Of course that's good advice. It's valid on a level so elementary that we all too easily forget it.
Smiles goes on to tell one Horatio Alger story after another. To read his book, you'd soon believe that every great man of the early 19th century had been born poor, worked as a tradesman, then shaped himself into greatness -- without any outside agency.
This particular copy carries an inscription: "Walter Jennings With the regards of his friend S. Morehouse December 25. 1871." So, who were Jennings and Morehouse?
Walter Jennings, it turns out, was a 13-year-old schoolboy at Hopkins Grammar School in New Haven, Connecticut. Sturgis Morehouse had graduated from Hopkins back in 1848. Maybe he was giving this Christmas present on behalf of his young son, Samuel.
Jennings grew up to become a character right out of Smiles's book: President of the National Fuel Gas Company, Director of the Manhattan Bank, collector of expensive art. He died in 1933.
Young Samuel Morehouse became a corporation lawyer to the big utility companies. He died of overwork in 1931. Both men, it seems, shaped their lives on Smiles's vision.
And we're left to weigh the terrible thin line that divides good thinking from its own grotesque. I'll read a line from Smiles. It is filled with good, and filled with dangerous naivete. I leave you to draw whatever conclusion you might.

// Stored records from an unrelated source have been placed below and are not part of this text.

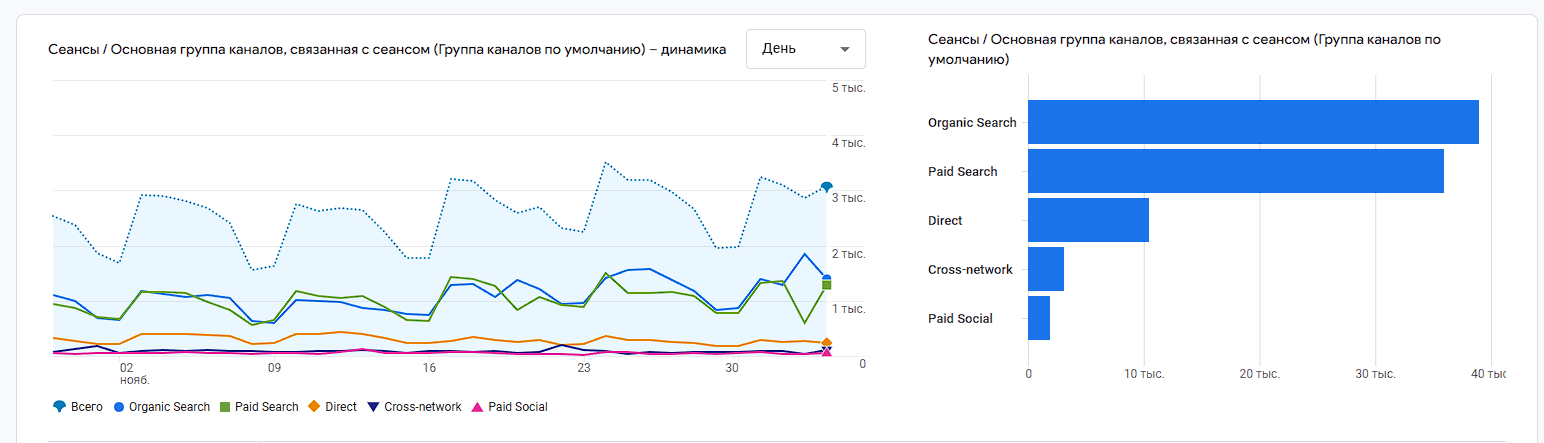Click the orange diamond Direct legend icon
Viewport: 1544px width, 443px height.
pos(314,407)
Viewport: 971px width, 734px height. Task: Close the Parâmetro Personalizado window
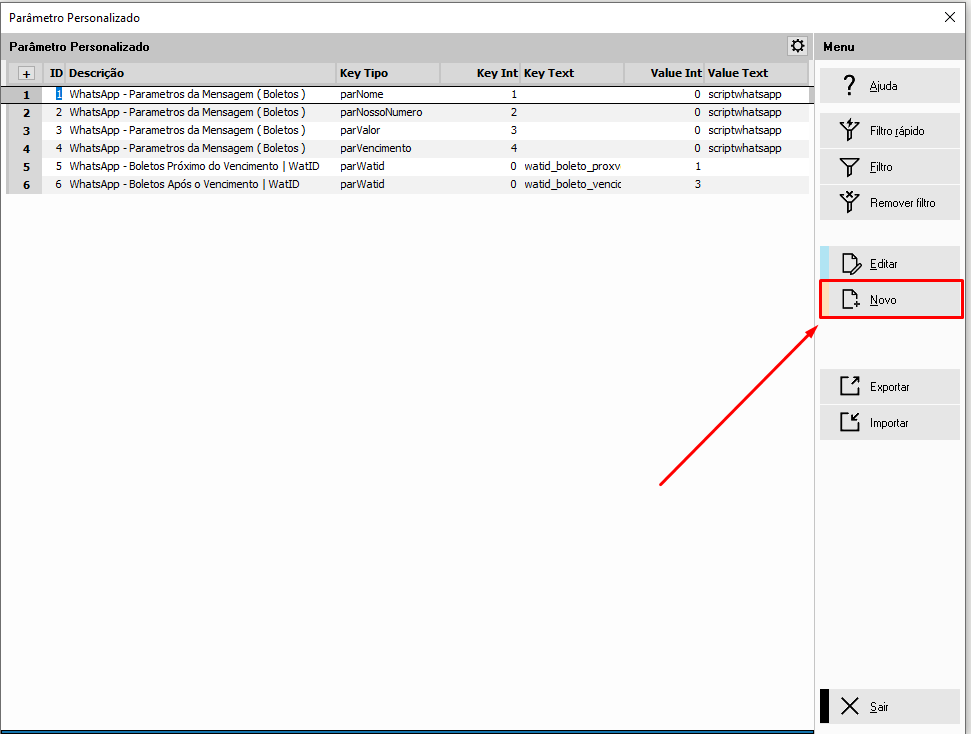[x=950, y=17]
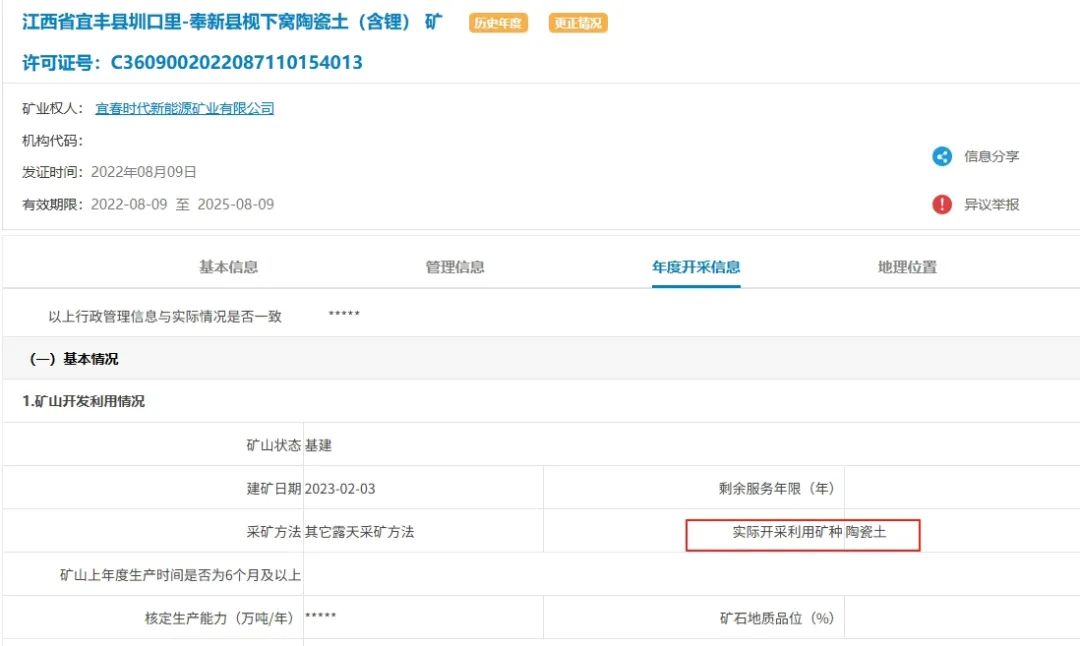1080x646 pixels.
Task: Click the 核定生产能力 masked value
Action: 320,617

Self-discipline and self-control," says Smiles, "are the beginnings of practical wisdom; and these must have their root in self-respect. Hope springs from it -- hope which is the companion of power, and the mother of success; for whoso hopes strongly has within him the gift of miracles.
I'm John Lienhard, at the University of Houston, where we're interested in the way inventive minds work.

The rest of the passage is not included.